My mind raced through the implications even as my body remained frozen, half-crouched over Madden.

“Boat.” Sawyer pointed out on the water where a lone watercraft bobbed in the distance, probably near to 750 meters out. “There.”

Daniel was already on the radio to alert the Coast Guard, his Louisiana drawl clipped and professional as he rattled off coordinates and a situation report. But I suspected whoever the fuck had taken that shot would be long gone by the time they managed to mobilize. Ford didn’t hesitate—he took a running leap and managed to land on Carson’s boat with the same athletic grace that had landed him a track scholarship back in college.

I turned back to Madden, checking her pulse and breathing again. Her eyelids began to flutter, and I squeezed her hand in mine. “That’s it. That’s my girl. Come on back to me now.”

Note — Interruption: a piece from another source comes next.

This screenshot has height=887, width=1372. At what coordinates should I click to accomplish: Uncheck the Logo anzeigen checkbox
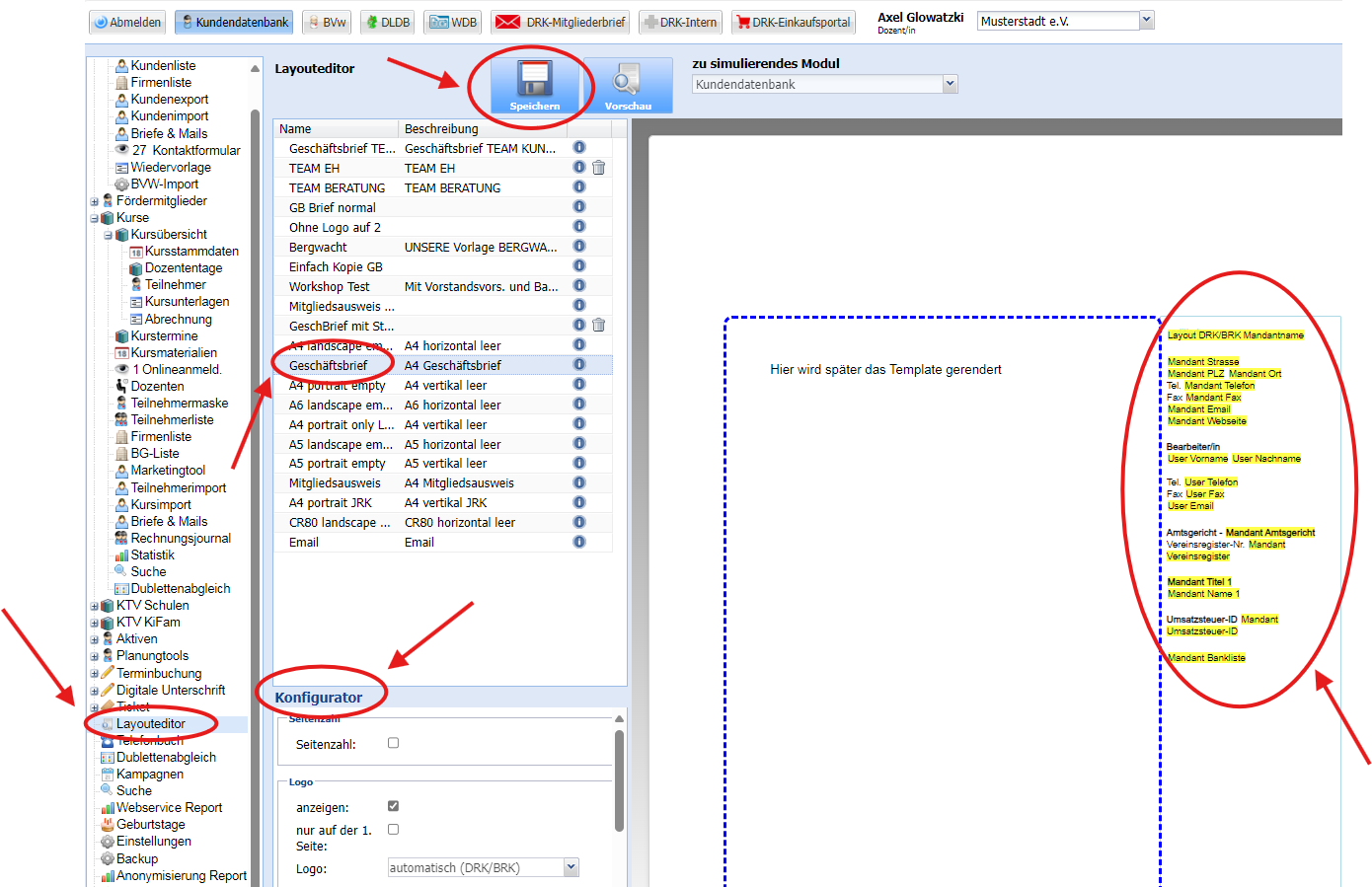(393, 806)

Out on the water, Carson’s boat had already floated halfway to the sound by the time Ford straightened and shook his head.

Carson was dead.

I couldn’t think about that just now because Madden’s eyes finally opened, blinking blearily into mine.

“Rios?”

“Hey, cariño.” I didn’t have to force the smile of relief to my face.

She frowned. “You’re all wet.”

“I am. So are you.”

From somewhere up the road, sirens began to wail.

“Gave us a scare, there,” Sawyer told her.

Those long-lashed eyes only blinked as she tried to make sense of that. I gently pulled her into my chest. “It’s okay. We just need to get you checked out at the clinic.”

“Again?” she croaked. “Maybe that’s where we ought to be paying rent.”

On a rough laugh, I pressed a kiss to her forehead. “We’ll talk about that.”

Her eyes must’ve cleared enough to see beyond me because she tried to straighten. “Carson! He’s the one who set the fire on the boat. He?—”

“Is dead,” I finished. “It’s over.”

At least for now.

On a long exhale, she slumped against me. “Good. Maybe we can take that vacation you talked about.”